TCP/IP Application Security
Because it is such a useful network service layer, TCP/IP is the basis for many popular Internet applications including HTTP and FTP. These applications have their own protocols that sit on top of TCP/IP and often provide their own additional security models. FTP allows files to be transferred between systems but requires a complete login process in order to gain access to the remote system. The login portion of FTP is almost always based on the same underlying mechanisms used for base operating system login.
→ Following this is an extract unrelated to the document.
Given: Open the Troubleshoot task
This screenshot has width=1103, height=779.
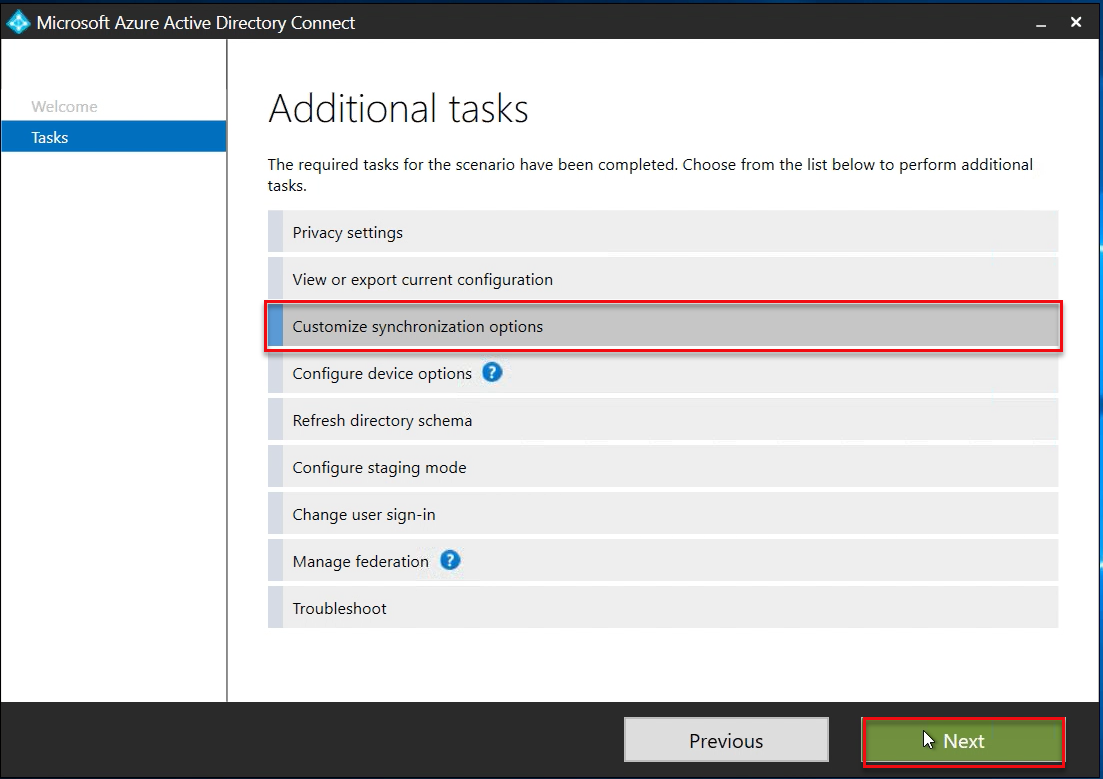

HTTP, on the other hand, introduces its own security model. Web servers provide configuration files that are modified to define a virtual file tree whose meaning is only relevant to the Web server. Most Web servers can be set up to require an authentication dialogue before access is allowed to particular portions of the file tree. The users and passwords can be defined in a repository independent of that used by base operating system. Other settings enable the Web administrator to specify access control rules that are applicable only to the objects which exist in the virtual file tree. In reality, files from the operating system’s file system populate the virtual Web file tree. However, the operating system permission bits are not interrogated by the Web server when an access request is evaluated. Instead, the Web server consults its own configuration files. The Web server is thus providing an application specific security layer above the security provided by the operating system.
Trusted Hosts
UNIX networks have a convenience feature that simplifies distributed computing. Rather than requiring an authentication phase for every connection, some TCP/IP applications will honor a trust relationship if it has been defined by the administrator on a machine. UNIX systems support several configuration files with contents consisting of hostnames, IP addresses, and optionally usernames. These files are as follows:


•  /etc/hosts.equiv
•  A root .rhosts file
•  Individual user .rhosts files
•  /etc/hosts.lpd

The trust relationship is defined according to the IP addresses or hostnames of the communicating parties. Depending on the configuration file chosen from this list, the trust can apply only to specific users or to all users on a particular host. The hosts.lpd file is meaningful for the UNIX lpd remote printing protocol, so that some of these trust relationships are application specific.

Addressed-based authentication is the basis for these network authentication alternatives. However, because you have seen that address impersonation is a problem in networks, these weaker authentication facilities should not be deployed across untrusted networks.